Thomas Jessell (Photo credit: Knut Falch)

Thomas Jessell (1951-2019) received his PhD in neuropharmacology at Cambridge University, UK and went on to become a post-doctoral fellow in Gerald Fischbach’s laboratory at Harvard Medical School in the U.S., and then in 1981 an Assistant Professor in the Department of Neurology, also at Harvard. In 1985, he moved to Columbia University in New York.

Throughout his career, Jessell has focused on the early wiring of the vertebrate central nervous system. His research has identified the strategies and molecules involved in assembling neural circuits, and has laid the groundwork for new ways of reconstructing these circuits when they have been damaged through trauma or neurodegenerative disease.

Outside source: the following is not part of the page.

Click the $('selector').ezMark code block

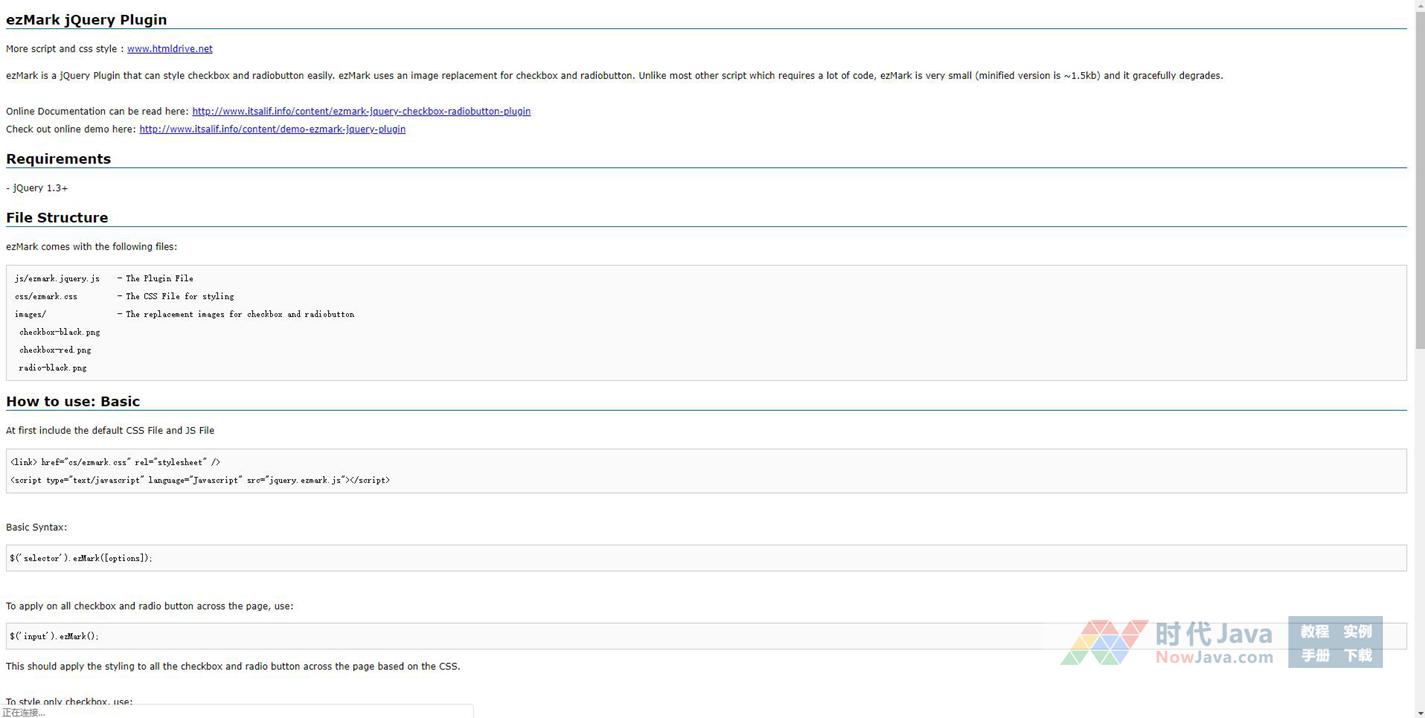click(x=81, y=558)
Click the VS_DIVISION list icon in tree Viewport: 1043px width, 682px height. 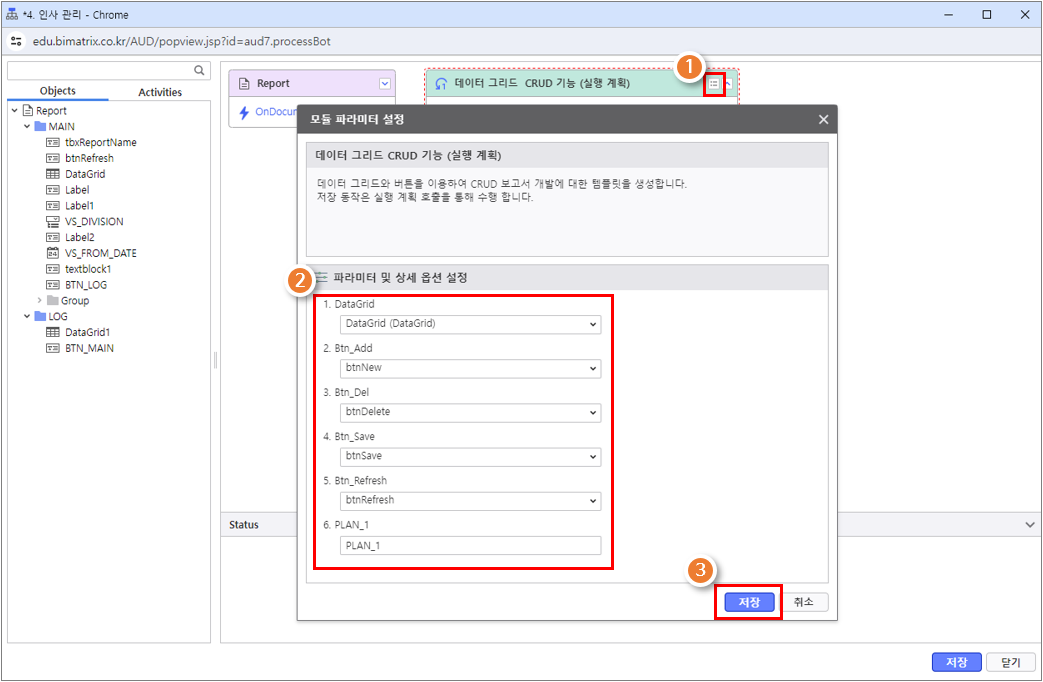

His profound influence in his field is demonstrated by his steady production of research papers referenced by a large number of his peers. During the 1990s, he produced around two dozen papers that went on to be cited over 100 times during the following decade, and at least six that were cited over 300 times.

In 1992, he was a senior member of the international team that set out to find the mammalian equivalents of the hedgehog gene known to play an important role in pattern formation in the developing fruit fly. The result was the discovery of three new mammalian genes - known as sonic, Indian, and desert hedgehog - and the realization that the proteins they coded accounted for a significant proportion of all developmental interactions known to occur in the vertebrate embryo.

Along with colleagues, he founded Ontogeny Inc., a biotechnology company based in Cambridge, Massachusetts that aims to use developmental biology approaches to create new treatments for diseases such as diabetes and Parkinson’s. Jessell is a fellow of the UK’s Royal Society, a foreign associate of the U.S. National Academy of Sciences, a member of the Institute of Medicine, and a fellow of the American Academy of Arts and Sciences.